電気主任技術者を取得しようとしている方は、難易度が高いと言われているけど合格基準・合格率ってどんな感じ?電気主任技術者ってそもそも何する資格なの?第1種・第2種・第3種の違いって何?試験の受験資格は?等々疑問に思う方はいるんではないでしょうか。また、電気主任技術者は試験に合格しなくても実務経験を積むことで資格を取得できる認定制度をあわせて紹介します。
私が電気主任技術者の資格を合格したときの勉強方法や勉強期間、使用したテキストを紹介しますので参考にしていただければと思います。
※2022年度より第3種電気主任技術者試験は年2回(上期・下期)に変更となりました。
◆電気主任技術者って何?
◆電気主任技術者の資格取得方法:①試験に合格 ②認定校卒業及び実務経験を積む(試験免状)

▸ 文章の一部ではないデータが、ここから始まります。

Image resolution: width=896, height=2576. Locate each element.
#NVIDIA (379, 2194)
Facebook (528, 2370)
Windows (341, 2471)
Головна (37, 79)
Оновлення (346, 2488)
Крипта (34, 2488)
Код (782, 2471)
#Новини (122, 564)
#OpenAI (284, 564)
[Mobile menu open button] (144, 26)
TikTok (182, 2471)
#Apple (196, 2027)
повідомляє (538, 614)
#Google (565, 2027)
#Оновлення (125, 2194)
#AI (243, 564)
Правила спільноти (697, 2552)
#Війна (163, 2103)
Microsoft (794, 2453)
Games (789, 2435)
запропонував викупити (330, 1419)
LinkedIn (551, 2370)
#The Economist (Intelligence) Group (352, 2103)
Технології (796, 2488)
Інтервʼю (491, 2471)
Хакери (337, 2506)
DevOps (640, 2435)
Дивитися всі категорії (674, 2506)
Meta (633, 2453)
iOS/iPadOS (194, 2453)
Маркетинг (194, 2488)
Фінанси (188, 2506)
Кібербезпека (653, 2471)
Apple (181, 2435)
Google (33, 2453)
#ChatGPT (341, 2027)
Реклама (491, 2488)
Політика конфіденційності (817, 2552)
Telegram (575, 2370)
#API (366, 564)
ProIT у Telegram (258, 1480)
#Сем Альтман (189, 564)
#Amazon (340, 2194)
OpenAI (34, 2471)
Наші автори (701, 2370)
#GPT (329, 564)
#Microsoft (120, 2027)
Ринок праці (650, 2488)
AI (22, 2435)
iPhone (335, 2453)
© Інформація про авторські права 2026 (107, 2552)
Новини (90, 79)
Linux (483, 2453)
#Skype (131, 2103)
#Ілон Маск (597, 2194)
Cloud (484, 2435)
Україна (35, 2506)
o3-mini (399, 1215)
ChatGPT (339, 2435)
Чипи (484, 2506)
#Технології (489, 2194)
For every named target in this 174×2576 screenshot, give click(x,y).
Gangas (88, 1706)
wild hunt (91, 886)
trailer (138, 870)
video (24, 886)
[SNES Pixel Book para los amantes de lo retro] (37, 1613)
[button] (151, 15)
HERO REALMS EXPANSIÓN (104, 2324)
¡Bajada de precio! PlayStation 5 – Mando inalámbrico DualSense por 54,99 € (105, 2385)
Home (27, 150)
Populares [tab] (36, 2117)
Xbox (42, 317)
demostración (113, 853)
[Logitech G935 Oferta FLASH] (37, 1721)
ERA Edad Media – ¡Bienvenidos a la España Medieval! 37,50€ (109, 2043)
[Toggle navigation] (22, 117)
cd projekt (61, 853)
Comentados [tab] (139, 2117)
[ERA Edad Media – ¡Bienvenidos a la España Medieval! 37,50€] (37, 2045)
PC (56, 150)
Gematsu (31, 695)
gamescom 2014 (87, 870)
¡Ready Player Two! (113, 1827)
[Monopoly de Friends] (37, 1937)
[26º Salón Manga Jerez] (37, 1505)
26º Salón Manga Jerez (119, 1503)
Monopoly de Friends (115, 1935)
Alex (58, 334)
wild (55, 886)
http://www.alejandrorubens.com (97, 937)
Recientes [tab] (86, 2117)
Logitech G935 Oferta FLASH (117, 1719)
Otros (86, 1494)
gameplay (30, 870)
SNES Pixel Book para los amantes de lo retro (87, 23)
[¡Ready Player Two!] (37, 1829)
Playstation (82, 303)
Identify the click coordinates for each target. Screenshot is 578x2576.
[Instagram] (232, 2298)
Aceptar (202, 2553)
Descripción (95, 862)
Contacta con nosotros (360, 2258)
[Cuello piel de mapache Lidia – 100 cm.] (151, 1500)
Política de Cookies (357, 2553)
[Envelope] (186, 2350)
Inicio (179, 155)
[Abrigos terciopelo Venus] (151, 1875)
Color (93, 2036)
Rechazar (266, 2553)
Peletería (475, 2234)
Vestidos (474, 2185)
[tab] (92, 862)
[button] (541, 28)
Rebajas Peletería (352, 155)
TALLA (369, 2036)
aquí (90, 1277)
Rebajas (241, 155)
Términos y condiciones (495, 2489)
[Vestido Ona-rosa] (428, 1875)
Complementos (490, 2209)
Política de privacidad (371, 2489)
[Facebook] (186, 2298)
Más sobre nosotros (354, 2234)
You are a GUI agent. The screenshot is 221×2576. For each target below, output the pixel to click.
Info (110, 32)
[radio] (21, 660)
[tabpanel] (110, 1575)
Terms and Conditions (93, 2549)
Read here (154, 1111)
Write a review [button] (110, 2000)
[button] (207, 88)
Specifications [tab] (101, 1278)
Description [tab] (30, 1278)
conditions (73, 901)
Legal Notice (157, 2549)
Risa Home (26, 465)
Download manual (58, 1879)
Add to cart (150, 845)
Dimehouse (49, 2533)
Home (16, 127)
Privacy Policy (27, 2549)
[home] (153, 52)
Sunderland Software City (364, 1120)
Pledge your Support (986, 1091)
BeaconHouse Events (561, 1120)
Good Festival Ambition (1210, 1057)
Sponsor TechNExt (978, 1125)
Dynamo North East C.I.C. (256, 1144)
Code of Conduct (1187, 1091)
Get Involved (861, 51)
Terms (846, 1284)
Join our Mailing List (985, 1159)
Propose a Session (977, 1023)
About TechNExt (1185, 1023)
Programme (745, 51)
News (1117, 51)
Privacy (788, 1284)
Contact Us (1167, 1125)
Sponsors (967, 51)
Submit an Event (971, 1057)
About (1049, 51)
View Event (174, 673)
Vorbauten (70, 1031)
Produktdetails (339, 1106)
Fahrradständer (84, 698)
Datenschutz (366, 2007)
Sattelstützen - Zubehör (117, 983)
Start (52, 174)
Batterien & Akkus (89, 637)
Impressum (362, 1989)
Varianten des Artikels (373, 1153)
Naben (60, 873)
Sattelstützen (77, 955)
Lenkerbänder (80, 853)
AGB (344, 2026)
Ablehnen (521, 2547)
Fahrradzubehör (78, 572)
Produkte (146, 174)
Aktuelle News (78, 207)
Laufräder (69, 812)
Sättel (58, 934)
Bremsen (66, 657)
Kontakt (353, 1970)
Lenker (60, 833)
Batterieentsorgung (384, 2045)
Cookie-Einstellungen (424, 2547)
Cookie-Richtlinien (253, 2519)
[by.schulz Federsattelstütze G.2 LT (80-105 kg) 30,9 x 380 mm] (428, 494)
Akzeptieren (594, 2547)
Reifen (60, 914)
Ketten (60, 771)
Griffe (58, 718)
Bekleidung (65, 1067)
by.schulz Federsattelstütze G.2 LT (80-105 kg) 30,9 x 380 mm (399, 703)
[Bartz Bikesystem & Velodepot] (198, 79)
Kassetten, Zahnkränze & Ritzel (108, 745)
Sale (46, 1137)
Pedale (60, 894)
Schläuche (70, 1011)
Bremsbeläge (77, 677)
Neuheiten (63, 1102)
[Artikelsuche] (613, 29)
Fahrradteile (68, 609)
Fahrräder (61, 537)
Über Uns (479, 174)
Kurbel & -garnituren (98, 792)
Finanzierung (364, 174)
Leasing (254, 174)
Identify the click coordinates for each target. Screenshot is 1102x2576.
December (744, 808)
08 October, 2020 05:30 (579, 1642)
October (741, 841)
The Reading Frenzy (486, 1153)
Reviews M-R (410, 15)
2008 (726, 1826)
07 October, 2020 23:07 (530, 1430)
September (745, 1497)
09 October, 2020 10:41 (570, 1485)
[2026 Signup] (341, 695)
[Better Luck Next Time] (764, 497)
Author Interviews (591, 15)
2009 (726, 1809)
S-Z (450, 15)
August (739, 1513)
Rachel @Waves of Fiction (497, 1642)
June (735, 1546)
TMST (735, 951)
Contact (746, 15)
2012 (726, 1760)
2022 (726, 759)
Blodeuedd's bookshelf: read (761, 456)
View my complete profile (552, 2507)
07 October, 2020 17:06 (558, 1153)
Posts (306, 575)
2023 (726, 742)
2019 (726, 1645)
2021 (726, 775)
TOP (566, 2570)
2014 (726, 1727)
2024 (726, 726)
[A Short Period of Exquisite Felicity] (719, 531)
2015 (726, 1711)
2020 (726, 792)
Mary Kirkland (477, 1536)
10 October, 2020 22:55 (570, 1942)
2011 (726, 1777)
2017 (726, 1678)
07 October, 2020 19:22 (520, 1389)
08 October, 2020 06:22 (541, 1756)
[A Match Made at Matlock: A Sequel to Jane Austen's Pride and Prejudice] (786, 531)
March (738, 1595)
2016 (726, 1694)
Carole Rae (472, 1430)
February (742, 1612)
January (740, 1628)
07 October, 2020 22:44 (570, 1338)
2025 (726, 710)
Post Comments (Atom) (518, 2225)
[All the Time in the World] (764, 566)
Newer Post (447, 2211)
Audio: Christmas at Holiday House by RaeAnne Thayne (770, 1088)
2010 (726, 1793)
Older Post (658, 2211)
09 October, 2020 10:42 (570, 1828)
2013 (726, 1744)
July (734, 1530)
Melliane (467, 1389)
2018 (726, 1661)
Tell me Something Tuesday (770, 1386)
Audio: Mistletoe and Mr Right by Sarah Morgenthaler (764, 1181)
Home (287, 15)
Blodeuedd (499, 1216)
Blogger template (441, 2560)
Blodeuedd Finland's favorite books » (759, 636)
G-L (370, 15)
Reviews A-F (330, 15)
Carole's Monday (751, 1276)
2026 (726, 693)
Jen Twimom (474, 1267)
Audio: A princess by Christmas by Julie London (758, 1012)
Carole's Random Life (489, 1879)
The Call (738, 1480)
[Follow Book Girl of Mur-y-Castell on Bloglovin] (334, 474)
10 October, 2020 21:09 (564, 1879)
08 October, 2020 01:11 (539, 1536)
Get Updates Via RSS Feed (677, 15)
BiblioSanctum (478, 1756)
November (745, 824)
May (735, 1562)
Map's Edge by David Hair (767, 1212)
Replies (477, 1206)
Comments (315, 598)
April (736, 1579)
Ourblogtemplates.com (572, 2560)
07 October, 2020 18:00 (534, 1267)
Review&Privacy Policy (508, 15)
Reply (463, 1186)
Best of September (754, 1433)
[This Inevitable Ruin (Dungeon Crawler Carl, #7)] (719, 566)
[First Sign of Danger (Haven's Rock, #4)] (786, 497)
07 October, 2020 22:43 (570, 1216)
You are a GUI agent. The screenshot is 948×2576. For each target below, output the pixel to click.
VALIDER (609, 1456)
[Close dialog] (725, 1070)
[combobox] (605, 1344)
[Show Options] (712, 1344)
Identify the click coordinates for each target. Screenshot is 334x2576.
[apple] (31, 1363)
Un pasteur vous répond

◆試験概要・難易度:①受験資格 ②試験日程関連 ③試験出題範囲 ④合格基準(科目合格制度)⑤難易度(合格率)
◆電気主任技術者の認定制度:必要な実務経験期間
◆電気主任技術者の勉強方法
それではどうぞ!!
電気主任技術者って何?
電気主任技術者とは、発電所や変電所やビル等の事業用電気工作物を設置する際に、電気工作物の工事・維持を監督する電気主任技術者を選任しなくてはならないことを法令で義務づけられています。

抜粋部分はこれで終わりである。